### Supplied material
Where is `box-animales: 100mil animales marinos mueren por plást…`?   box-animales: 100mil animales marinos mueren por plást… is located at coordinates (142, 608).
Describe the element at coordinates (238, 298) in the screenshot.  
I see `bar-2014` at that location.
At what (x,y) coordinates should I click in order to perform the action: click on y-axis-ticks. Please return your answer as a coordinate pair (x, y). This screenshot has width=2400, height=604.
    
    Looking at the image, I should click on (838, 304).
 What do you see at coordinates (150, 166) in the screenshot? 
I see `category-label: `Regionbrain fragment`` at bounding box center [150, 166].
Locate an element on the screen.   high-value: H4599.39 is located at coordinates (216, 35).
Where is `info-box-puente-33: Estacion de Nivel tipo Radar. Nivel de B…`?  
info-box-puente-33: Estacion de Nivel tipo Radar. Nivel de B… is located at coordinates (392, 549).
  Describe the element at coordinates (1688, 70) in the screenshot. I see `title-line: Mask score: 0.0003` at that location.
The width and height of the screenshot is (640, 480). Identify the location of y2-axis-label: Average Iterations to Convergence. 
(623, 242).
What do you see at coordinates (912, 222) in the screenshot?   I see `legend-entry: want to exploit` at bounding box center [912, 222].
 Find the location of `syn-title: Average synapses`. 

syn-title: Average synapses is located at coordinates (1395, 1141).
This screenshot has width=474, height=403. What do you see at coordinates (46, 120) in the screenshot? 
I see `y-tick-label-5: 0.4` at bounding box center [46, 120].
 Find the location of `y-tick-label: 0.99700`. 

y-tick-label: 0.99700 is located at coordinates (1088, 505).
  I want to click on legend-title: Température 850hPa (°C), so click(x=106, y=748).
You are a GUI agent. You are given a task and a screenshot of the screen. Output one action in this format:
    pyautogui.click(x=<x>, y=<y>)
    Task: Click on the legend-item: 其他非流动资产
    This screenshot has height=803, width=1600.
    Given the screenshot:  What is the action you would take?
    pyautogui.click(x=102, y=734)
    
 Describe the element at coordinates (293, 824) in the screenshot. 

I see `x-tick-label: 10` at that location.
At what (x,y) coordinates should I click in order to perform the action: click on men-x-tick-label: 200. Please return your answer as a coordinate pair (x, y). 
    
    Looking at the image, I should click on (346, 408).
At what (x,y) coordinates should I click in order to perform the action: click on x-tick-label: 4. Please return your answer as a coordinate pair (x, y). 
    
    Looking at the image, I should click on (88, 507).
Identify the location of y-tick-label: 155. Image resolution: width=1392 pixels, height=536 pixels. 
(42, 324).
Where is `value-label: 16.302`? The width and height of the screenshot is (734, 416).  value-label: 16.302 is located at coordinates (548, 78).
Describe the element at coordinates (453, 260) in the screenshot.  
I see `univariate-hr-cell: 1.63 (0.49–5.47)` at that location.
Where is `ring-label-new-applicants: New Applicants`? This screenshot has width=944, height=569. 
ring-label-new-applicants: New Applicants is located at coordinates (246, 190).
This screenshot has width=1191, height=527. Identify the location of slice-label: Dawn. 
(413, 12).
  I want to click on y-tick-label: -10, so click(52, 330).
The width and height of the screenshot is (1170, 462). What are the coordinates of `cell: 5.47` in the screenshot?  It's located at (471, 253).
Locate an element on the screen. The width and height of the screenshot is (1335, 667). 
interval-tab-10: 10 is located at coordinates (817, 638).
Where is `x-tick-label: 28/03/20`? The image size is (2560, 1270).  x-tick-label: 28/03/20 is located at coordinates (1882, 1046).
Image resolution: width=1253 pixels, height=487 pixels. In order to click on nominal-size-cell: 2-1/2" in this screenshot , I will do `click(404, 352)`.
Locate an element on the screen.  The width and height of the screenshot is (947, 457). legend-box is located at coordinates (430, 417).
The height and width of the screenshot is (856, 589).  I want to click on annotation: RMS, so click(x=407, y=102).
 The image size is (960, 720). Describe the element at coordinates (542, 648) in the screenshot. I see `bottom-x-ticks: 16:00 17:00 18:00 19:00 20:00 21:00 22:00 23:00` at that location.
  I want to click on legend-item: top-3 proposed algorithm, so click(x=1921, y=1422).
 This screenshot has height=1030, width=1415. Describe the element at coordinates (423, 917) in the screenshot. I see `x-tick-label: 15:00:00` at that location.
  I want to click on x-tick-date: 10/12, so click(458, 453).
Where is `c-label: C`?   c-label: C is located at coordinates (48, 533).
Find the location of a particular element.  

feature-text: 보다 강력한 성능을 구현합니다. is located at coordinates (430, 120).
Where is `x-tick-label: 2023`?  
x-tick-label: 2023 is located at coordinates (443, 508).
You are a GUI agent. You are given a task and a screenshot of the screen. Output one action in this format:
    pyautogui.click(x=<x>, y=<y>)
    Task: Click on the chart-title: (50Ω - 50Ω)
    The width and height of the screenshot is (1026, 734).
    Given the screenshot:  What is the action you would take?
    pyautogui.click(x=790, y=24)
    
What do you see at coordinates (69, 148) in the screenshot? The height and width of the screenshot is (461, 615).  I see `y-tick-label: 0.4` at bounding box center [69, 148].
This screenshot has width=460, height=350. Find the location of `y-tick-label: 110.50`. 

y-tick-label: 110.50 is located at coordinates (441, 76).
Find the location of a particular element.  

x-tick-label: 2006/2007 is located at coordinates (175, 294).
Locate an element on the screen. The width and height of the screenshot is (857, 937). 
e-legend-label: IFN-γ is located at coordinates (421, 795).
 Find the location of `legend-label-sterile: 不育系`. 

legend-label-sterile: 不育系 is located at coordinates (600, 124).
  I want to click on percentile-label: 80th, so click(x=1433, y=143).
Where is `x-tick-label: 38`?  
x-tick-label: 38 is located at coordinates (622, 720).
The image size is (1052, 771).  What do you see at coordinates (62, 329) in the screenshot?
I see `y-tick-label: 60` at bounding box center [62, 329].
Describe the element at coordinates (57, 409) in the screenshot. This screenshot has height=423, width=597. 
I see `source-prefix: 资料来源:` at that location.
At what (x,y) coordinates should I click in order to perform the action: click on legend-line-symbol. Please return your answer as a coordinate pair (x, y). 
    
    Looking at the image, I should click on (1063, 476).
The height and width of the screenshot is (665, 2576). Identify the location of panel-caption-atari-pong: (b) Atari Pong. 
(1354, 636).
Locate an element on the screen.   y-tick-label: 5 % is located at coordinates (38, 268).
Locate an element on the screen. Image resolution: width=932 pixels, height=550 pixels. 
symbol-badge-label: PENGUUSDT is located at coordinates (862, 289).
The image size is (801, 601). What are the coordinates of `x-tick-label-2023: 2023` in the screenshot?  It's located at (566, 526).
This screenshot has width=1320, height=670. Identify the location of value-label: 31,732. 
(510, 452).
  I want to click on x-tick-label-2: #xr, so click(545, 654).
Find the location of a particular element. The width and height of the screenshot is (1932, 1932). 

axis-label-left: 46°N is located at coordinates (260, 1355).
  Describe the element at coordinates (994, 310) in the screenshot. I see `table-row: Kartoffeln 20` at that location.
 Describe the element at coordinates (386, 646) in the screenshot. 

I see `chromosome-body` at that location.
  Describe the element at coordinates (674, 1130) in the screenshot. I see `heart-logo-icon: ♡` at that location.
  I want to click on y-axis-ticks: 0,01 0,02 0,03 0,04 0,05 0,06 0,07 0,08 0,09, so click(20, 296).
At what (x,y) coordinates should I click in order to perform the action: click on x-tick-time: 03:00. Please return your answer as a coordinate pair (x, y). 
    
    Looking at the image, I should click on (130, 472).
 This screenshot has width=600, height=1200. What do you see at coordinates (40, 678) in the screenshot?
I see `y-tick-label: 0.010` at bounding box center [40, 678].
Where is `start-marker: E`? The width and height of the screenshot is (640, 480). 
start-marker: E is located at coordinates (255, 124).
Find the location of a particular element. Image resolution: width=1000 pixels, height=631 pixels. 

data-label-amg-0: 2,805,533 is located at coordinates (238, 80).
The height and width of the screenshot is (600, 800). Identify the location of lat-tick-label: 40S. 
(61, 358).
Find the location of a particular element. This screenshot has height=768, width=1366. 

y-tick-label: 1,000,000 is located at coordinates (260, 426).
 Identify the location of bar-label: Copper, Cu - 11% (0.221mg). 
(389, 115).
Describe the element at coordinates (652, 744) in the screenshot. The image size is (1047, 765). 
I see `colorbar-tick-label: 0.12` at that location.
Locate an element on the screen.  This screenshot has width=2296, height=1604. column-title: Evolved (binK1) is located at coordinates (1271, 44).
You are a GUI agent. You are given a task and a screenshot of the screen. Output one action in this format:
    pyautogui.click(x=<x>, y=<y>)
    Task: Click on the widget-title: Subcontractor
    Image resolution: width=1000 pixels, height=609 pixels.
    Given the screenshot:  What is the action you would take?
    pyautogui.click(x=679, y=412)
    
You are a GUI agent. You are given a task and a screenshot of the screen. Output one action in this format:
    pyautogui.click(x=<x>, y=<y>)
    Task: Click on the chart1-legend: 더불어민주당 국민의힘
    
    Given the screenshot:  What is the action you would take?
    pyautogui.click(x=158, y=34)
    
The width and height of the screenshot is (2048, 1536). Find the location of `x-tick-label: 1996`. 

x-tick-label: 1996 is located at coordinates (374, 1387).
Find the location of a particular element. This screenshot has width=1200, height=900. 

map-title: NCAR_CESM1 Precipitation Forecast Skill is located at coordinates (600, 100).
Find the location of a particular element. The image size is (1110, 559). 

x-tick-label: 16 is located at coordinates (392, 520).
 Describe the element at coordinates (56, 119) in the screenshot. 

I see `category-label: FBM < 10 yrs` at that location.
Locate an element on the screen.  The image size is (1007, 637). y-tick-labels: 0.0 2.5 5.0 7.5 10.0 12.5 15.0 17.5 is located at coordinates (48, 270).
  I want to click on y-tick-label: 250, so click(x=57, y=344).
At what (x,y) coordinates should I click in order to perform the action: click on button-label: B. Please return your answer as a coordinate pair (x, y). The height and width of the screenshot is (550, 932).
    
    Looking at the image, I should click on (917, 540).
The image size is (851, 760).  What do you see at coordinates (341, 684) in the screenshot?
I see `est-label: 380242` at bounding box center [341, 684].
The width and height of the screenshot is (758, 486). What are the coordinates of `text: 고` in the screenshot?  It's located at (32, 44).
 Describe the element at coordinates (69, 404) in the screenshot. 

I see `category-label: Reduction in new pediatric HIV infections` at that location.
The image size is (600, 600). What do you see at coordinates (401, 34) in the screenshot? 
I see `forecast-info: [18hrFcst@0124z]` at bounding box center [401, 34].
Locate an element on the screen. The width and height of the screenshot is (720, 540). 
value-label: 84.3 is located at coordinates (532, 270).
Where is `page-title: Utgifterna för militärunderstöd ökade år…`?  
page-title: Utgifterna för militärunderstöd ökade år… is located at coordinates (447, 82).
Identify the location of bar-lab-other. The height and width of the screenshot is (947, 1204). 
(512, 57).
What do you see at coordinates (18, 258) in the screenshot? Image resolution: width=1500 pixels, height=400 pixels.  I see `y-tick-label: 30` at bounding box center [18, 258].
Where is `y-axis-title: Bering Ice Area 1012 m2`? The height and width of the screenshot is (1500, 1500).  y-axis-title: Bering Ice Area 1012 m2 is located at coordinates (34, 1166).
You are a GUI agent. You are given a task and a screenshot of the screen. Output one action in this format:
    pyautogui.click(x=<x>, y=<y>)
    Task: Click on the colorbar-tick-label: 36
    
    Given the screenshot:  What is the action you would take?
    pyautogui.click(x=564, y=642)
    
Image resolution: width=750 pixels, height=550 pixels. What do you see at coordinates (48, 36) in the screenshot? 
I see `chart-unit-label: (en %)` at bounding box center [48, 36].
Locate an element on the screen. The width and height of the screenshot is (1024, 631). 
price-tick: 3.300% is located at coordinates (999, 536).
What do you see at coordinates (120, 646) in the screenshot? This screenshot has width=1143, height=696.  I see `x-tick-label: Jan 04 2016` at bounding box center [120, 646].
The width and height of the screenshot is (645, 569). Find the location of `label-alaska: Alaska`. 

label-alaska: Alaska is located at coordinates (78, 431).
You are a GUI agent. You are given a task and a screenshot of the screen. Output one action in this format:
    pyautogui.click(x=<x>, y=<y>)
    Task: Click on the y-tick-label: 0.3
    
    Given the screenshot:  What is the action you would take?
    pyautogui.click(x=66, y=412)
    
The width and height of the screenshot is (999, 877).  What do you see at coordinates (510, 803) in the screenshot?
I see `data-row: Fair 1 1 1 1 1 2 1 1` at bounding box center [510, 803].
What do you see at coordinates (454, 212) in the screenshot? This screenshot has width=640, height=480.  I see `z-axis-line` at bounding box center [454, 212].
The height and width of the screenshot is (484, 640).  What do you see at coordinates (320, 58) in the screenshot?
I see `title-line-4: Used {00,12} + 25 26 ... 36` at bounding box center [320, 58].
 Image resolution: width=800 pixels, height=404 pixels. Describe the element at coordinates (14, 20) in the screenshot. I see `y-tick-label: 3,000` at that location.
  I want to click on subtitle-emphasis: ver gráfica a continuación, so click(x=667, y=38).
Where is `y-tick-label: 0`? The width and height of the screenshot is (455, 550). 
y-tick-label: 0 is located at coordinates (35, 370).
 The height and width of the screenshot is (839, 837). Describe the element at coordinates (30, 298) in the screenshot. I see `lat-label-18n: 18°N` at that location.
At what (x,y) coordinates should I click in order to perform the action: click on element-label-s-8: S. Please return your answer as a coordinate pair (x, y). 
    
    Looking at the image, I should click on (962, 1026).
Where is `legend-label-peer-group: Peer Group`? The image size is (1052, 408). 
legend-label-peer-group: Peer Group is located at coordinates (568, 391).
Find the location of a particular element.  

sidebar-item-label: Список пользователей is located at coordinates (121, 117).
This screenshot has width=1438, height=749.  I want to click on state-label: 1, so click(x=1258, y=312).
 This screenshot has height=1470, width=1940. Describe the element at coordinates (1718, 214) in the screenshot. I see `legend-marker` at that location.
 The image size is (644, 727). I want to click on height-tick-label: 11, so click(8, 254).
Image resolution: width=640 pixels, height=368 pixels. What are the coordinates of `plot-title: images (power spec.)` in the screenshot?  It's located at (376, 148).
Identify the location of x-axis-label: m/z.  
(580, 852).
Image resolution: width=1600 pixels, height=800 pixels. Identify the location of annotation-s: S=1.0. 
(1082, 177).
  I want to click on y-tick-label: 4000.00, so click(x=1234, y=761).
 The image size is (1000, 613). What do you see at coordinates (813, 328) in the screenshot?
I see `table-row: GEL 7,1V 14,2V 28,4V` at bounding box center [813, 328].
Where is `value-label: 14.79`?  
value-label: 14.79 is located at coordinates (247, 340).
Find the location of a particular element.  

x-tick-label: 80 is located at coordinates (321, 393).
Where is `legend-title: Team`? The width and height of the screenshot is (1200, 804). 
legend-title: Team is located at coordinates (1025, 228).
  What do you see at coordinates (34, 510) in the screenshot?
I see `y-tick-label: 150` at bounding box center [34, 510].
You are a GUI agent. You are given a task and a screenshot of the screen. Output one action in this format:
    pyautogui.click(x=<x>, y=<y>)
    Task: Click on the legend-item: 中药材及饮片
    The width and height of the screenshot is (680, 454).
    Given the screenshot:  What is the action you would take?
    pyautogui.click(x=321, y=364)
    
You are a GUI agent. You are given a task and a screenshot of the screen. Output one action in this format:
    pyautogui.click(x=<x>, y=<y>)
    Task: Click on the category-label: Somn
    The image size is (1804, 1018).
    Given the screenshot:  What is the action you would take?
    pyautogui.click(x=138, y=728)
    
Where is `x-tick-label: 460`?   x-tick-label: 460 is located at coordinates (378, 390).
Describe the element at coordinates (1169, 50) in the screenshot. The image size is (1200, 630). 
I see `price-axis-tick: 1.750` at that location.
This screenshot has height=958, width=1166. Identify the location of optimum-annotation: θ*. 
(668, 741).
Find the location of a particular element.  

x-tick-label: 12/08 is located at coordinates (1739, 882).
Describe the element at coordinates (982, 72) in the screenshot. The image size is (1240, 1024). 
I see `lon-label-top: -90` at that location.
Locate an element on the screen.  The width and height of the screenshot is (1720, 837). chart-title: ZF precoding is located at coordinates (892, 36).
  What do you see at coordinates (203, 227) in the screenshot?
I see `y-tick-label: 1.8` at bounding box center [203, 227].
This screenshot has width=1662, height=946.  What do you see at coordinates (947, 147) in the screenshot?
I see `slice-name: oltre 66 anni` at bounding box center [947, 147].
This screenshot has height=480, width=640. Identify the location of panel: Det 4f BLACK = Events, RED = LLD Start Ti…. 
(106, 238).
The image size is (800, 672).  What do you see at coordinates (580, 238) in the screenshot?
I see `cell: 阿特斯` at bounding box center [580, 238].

### Activity
Rewrite the data from the line with "Image resolution: width=1253" to the line with "coordinates (430, 417).", swapping "pixels" for "px" and keeping everything else identical. Return only those lines.

### Output
Image resolution: width=1253 px, height=487 px. In order to click on nominal-size-cell: 2-1/2" in this screenshot , I will do `click(404, 352)`.
Locate an element on the screen.  The width and height of the screenshot is (947, 457). legend-box is located at coordinates (430, 417).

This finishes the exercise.